Teenager grabbed a beer and ran off, got shot by store clerk and died.

Video here: https://news.yahoo.com/store-clerk-sentenced-22-years-144239562.html


----------



## W1bowo (Aug 25, 2019)

thanks


----------



## Slowalkintexan (Feb 6, 2007)

I think the point that might be missed, is it is NOT a good idea for a 17 yr old to try to steal a beer.


----------



## Goldwing (Nov 5, 2014)

Slowalkintexan said:


> I think the point that might be missed, is it is NOT a good idea for a 17 yr old to try to steal a beer.

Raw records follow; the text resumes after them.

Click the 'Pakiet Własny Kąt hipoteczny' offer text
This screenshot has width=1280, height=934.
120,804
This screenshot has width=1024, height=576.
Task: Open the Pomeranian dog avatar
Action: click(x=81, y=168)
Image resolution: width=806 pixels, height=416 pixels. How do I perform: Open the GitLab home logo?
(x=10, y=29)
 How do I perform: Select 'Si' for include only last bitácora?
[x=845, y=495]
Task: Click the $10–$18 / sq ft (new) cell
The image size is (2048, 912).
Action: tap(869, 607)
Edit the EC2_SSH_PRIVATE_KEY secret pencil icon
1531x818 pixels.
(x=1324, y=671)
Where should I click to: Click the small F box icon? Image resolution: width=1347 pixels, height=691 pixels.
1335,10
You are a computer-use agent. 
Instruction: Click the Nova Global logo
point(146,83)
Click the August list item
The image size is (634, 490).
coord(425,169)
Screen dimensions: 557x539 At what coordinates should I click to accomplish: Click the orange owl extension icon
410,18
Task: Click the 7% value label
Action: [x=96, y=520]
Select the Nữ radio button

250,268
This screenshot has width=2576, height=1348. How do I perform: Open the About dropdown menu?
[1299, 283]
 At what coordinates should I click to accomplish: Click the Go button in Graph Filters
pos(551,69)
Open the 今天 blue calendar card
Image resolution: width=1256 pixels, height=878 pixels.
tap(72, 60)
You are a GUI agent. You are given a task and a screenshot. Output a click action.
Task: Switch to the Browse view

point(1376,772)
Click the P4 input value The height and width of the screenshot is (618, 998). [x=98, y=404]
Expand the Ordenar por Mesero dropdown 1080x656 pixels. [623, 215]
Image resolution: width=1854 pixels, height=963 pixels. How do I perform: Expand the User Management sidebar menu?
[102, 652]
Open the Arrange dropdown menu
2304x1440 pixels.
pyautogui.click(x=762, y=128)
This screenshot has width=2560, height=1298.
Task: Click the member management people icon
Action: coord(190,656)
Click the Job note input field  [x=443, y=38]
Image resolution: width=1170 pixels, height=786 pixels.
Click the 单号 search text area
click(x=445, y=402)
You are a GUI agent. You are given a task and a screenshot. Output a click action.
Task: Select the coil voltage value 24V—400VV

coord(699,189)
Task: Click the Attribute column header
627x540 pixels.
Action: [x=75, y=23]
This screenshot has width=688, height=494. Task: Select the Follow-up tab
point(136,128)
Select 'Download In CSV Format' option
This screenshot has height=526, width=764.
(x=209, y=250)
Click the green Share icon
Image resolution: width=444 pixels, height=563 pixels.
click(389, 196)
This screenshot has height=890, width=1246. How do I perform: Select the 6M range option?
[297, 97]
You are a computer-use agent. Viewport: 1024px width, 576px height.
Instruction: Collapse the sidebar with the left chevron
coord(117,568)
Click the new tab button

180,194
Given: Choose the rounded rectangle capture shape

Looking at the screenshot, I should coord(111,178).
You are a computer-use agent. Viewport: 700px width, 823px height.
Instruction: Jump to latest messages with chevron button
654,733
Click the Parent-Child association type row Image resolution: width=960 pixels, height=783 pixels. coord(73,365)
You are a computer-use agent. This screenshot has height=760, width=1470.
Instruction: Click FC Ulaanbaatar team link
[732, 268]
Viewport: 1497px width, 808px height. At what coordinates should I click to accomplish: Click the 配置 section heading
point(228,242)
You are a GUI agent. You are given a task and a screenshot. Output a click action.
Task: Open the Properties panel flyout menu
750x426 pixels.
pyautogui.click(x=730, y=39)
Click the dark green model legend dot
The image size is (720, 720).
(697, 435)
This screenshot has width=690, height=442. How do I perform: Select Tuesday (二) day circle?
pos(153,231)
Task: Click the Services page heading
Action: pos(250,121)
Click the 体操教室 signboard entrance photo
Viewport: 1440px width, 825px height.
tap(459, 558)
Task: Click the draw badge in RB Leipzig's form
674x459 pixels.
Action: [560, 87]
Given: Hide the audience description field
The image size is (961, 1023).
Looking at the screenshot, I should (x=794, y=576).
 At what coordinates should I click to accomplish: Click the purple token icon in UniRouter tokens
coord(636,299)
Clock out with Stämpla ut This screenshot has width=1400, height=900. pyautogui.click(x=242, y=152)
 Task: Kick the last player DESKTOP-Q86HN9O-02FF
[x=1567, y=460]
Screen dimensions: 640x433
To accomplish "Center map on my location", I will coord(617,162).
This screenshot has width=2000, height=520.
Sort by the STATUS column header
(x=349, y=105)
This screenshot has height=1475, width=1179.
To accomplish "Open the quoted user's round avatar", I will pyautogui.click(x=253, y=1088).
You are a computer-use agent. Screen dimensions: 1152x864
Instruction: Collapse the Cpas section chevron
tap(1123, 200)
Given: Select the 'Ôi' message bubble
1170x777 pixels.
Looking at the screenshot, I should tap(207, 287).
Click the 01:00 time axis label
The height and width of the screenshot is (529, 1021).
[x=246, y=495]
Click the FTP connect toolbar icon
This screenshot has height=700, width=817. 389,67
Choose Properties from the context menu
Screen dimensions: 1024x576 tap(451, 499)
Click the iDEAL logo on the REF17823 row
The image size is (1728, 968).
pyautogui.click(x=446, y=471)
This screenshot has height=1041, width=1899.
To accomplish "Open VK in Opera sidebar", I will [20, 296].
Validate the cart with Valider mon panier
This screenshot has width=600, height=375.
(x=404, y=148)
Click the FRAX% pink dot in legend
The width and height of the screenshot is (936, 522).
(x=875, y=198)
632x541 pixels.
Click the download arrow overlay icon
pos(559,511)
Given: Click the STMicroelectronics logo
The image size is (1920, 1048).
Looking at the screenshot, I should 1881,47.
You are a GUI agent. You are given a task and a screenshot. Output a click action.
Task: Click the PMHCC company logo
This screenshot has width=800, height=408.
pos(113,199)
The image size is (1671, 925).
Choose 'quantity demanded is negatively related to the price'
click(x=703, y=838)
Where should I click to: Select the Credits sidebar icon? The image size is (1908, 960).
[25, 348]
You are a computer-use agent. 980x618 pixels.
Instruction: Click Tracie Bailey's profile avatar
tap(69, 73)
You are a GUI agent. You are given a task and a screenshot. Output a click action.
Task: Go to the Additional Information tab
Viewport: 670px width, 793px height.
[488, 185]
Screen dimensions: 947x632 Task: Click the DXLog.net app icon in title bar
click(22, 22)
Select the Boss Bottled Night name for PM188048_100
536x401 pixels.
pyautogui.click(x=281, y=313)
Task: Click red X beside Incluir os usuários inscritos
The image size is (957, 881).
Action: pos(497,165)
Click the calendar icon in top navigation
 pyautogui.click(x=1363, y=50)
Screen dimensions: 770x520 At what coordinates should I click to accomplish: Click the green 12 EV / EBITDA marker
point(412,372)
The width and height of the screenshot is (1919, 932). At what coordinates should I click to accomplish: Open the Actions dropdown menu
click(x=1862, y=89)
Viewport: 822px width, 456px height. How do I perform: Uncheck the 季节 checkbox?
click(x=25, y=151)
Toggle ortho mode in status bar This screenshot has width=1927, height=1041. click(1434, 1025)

I cannot argue that, but if you can justify shooting someone over a can of beer, you should not carry a gun.

GW


----------



## pic (Nov 14, 2009)

Unbelievable action, sounds like middle eastern justice


----------



## Goldwing (Nov 5, 2014)

pic said:


> Unbelievable action, sounds like middle eastern justice


I suspect that in some of these cases there are shooters that are trying to even the score on prior altercations. If a 17 year old stole a beer from my employer I would ignore it rather than waste time looking for justice over such trivia.
A week or two ago we had a story here about a guy getting killed for shoplifting a chainsaw. I do not believe that is a capital crime.
Simply said, if the bad guy did a bad thing but is no longer a threat, don't shoot him. If a bad guy is armed and threatening you or your own, do what you must.

GW


----------



## pic (Nov 14, 2009)

Even law enforcement wouldn't be justified, that's why good law enforcement carries tasers, mace, bean bag projectiles. 
If the aggression doesn't involve an instrument or you're not getting beat down. You're accountable for every action when the police are involved. 
Wait til the attorneys get involved, lmao


----------